- What is needed
Starting at the line that holds "Contact Us (912, 17)" and stopping at the line that holds "FAQ (862, 17)", restate the records below word for word, with both of those lines included.

- Task data
- Opening Delimiter -

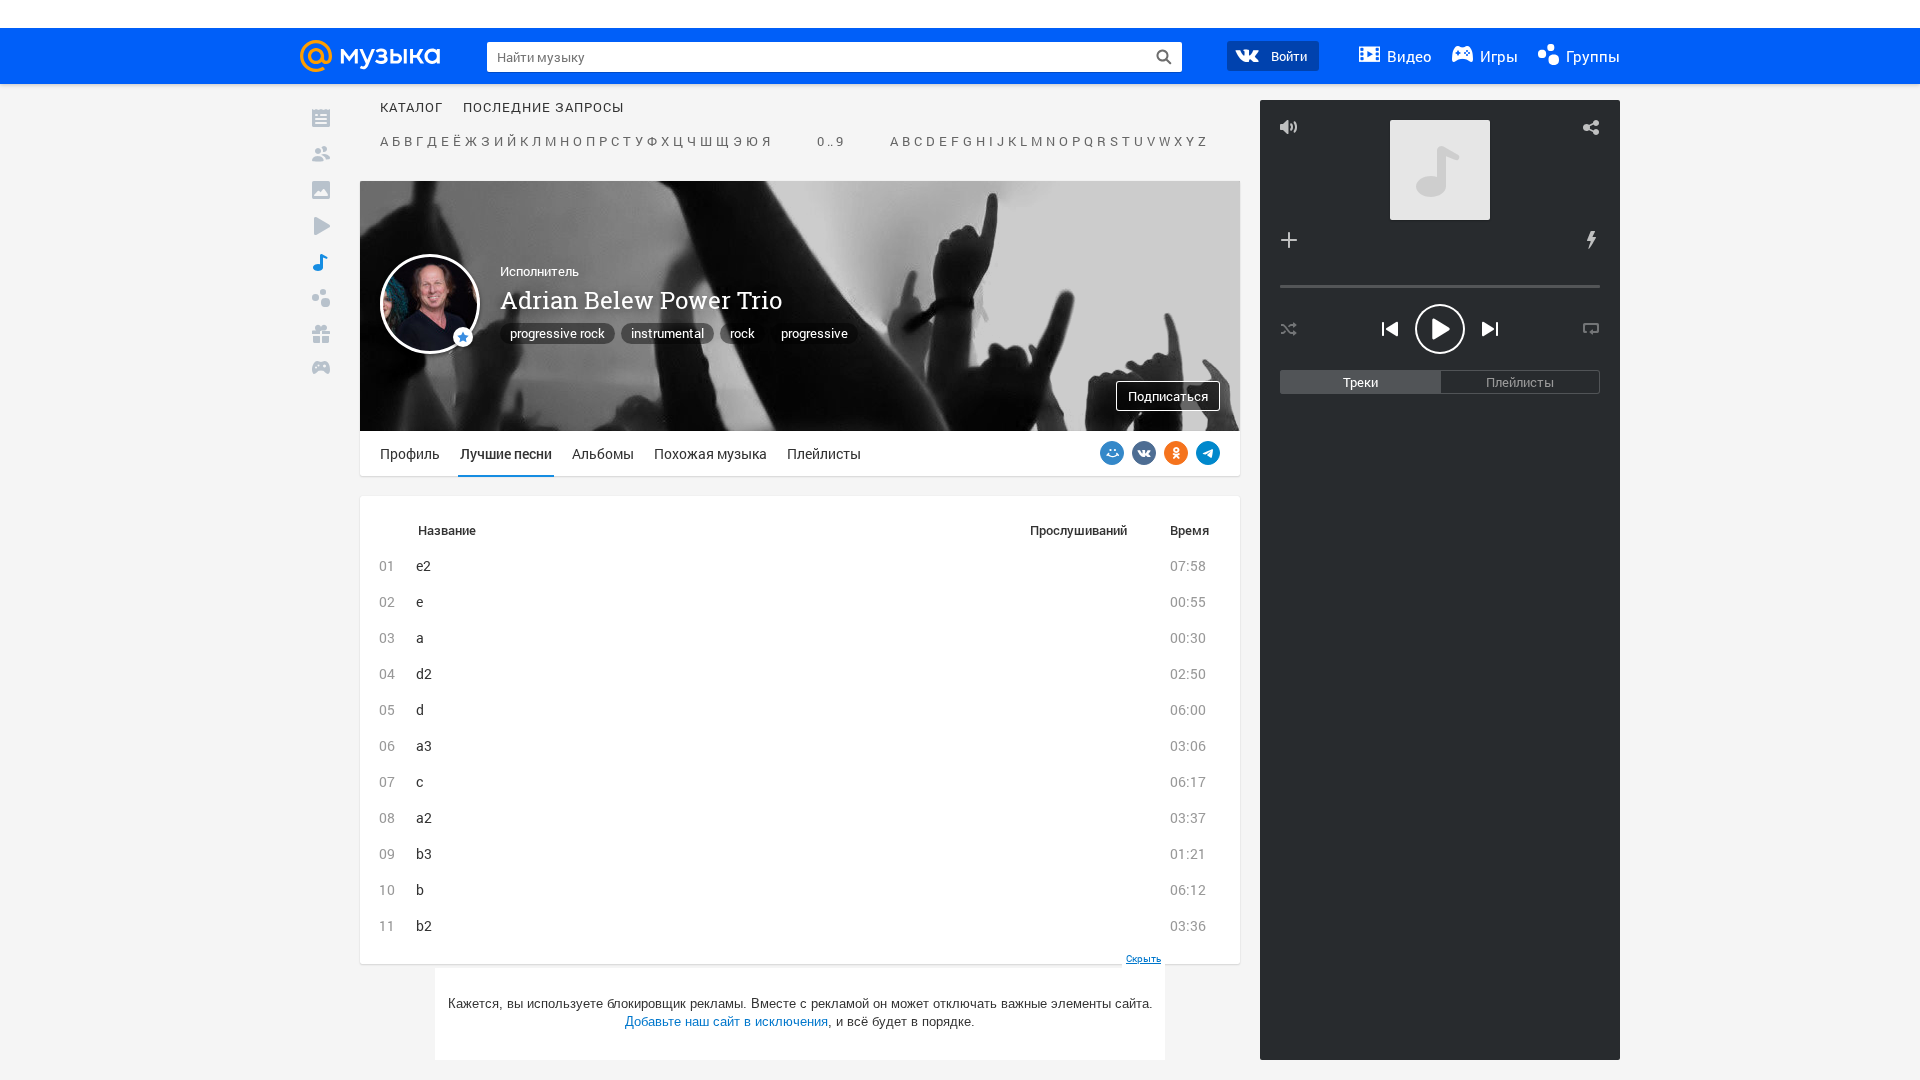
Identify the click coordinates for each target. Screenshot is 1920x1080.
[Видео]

- Closing Delimiter -
- Opening Delimiter -

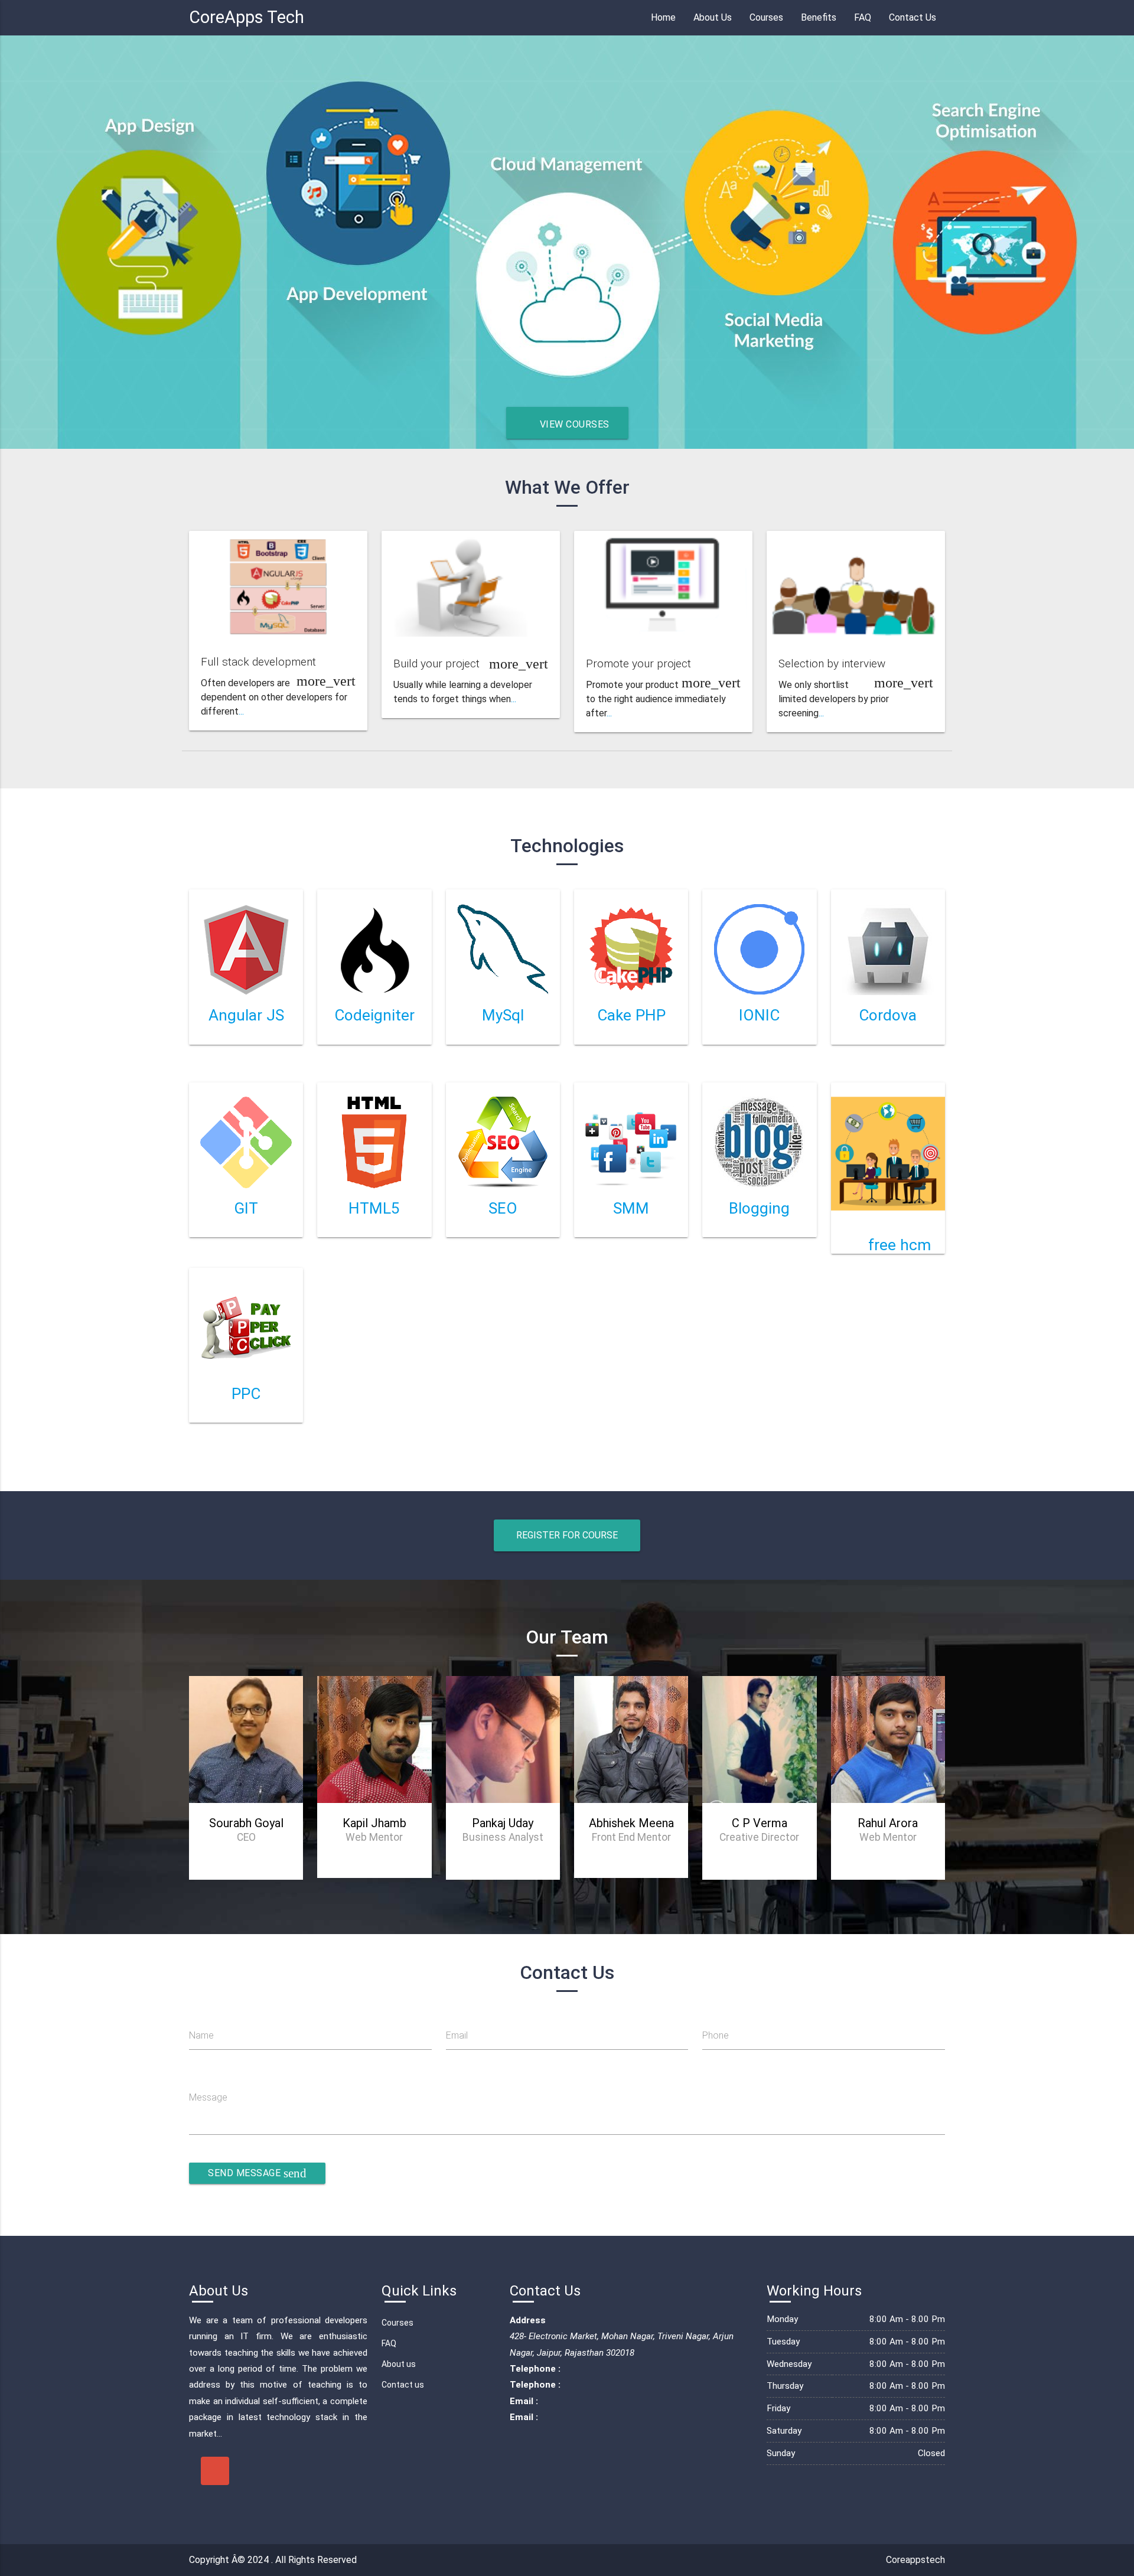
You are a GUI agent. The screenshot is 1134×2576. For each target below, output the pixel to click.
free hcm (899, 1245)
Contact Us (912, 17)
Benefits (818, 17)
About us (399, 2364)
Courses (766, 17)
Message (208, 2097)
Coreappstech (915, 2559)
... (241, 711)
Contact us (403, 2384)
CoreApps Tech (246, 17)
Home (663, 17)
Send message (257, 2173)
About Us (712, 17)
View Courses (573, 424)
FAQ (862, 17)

- Closing Delimiter -

- Response area
Contact Us (912, 17)
Benefits (818, 17)
About us (399, 2364)
Courses (766, 17)
Message (208, 2097)
Coreappstech (915, 2559)
... (241, 711)
Contact us (403, 2384)
CoreApps Tech (246, 17)
Home (663, 17)
Send message (257, 2173)
About Us (712, 17)
View Courses (573, 424)
FAQ (862, 17)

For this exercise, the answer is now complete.